How Long and How Truthful Should an Anecdote Be?
Professionals sell by telling stories about clients they have worked with. Through these stories they make more tangible the value of their services. In earlier entries I have discussed some specific kinds of anecdotes (Sadder-but-Wiser and Watch-Your-Step anecdotes). This entry will address two closely related issues of their composition, their length and their truthfulness.
They are related because when you shorten an anecdote you inevitably have to leave out important facts, resulting in a distortion of the truth. By definition, anecdotes are short, meaning that if one gets too long, it ceases to be an anecdote. I have worked with hundreds of professionals, helping them construct anecdotes from the experiences of their clients and have always been able to bring them down to a tight six sentences. Sometimes, they should be preceded by a statement that highlights their significance (“Confidentiality is critical in matters of this kind. An owner of a florist shop didn’t realize this and . . .) in which case they might stretch to seven.
Of course, I am not the final arbiter of anecdote length. (That, I think, is done by the Anecdote Certification Board in Brussels.) And it doesn’t much matter if one runs on into an eighth sentence. But surely there is no such thing as a twenty-sentence anecdote.

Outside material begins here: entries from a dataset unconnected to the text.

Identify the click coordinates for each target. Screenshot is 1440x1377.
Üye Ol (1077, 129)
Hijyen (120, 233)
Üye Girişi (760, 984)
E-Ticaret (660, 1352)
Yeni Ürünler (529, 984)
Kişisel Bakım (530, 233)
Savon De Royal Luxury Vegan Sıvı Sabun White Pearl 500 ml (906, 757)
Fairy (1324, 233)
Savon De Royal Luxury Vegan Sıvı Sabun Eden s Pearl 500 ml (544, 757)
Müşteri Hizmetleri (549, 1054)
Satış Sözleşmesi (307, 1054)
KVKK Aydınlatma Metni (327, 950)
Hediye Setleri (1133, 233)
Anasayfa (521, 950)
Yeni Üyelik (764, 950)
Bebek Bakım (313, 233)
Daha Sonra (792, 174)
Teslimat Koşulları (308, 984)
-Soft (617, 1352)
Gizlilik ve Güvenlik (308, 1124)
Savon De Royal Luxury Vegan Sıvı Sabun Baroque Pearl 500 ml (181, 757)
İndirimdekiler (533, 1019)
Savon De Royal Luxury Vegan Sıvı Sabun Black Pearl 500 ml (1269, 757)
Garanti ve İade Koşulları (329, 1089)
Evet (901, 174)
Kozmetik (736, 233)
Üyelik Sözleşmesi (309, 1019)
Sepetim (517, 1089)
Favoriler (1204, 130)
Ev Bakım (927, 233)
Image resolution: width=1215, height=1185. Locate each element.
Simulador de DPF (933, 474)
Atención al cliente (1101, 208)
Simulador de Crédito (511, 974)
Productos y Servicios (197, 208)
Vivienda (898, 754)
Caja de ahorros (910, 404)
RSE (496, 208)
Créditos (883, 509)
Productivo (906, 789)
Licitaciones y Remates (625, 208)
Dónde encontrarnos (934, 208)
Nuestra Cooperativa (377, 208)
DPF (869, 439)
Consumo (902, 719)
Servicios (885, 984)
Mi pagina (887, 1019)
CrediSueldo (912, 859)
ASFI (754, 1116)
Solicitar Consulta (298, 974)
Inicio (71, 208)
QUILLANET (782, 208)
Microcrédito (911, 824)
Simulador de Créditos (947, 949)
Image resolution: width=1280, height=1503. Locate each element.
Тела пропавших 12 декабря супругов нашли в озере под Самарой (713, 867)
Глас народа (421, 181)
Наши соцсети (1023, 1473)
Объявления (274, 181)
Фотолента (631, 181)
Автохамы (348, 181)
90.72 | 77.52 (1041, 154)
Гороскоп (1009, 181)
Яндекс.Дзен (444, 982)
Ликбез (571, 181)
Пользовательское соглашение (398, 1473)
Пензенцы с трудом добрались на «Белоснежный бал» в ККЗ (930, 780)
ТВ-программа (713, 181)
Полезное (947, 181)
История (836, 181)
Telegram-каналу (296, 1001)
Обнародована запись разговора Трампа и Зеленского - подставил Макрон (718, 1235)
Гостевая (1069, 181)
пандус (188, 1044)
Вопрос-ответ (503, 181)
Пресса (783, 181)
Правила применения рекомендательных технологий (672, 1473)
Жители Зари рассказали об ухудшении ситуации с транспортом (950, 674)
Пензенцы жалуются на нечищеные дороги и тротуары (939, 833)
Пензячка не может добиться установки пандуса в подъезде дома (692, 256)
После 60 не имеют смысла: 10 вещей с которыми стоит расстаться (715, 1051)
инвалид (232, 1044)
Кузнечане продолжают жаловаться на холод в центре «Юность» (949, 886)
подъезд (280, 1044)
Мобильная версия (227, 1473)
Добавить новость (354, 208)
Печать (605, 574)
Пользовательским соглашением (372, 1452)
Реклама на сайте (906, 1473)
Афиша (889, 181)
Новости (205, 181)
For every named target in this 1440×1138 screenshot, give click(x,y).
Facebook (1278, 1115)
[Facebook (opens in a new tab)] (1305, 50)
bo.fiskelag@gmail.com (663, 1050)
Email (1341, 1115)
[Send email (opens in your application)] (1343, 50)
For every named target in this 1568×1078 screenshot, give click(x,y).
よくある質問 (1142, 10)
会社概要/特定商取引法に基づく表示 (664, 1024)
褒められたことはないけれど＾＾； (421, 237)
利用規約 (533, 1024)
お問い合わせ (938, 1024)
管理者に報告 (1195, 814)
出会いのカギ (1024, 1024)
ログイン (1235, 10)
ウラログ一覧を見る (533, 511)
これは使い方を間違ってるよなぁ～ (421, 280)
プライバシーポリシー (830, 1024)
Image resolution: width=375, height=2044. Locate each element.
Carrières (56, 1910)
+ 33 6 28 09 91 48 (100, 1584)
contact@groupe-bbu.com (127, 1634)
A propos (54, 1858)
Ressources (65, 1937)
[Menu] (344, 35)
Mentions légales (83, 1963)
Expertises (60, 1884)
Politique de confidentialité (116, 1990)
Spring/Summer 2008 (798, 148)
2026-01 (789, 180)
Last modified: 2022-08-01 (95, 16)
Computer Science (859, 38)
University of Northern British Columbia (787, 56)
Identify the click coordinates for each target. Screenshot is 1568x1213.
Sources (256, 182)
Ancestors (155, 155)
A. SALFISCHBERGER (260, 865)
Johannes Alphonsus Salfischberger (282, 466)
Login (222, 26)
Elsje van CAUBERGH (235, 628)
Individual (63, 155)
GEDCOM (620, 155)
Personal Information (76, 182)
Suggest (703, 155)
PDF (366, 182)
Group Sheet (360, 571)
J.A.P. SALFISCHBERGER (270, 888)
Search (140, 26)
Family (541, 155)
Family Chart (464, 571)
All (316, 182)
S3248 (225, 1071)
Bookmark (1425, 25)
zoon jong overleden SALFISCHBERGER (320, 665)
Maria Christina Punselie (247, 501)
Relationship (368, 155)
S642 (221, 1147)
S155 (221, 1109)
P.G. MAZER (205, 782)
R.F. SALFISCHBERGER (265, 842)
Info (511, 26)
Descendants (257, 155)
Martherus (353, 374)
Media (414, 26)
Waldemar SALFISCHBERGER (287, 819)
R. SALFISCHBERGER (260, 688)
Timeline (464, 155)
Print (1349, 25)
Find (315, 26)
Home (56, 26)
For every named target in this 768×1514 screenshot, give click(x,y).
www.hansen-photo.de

Let’s assume for the moment that the ACB in Brussels officially draws the line at seven sentences. Now we must face the dilemma: We must distill a problem that took a client five years of mismanagement to get into and eighteen months of our work to extricate them from down to a mere seven sentences. And we must be truthful. The ACB insists on the truth. It is absolutely nuts about the truth. What are we to do?
My solution to this problem is to do my best to meet this standard: If the client were sitting there with me when I told the anecdote and were asked if it were true, she would say yes, that it is essentially true, though it’s a simplification.
Of course, I am not the arbiter for standards of truth in anecdotes, either. And the ACB, while good at counting sentences, is notoriously ineffective at discerning the truth. So, you can probably put as much hokum into your anecdote as you like and no one will know. But this is the standard I use, and I sleep well at night.
Coincidently, this week blogger Skellie also posted an article on anecdote length. In his case they are for use in blog postings. It’s well worth a look at http://www.skelliewag.org/mastering-the-anecdote-39.htm#comment-3324

November 25th, 2007 at 7:49 am
Good storytelling is perhaps the most memorable and effective ways of communicating. An anecdote is a very short story - even shorter than a parable - and should therefore limit itself to illustrating a single concise point.
I don’t think you need to “distill a problem that took a client five years of mismanagement to get into and eighteen months of our work to extricate them from down to a mere seven sentences”. All you have to do is to find one searing aspect of their mismanagement that you are choosing to illuminate to the listener.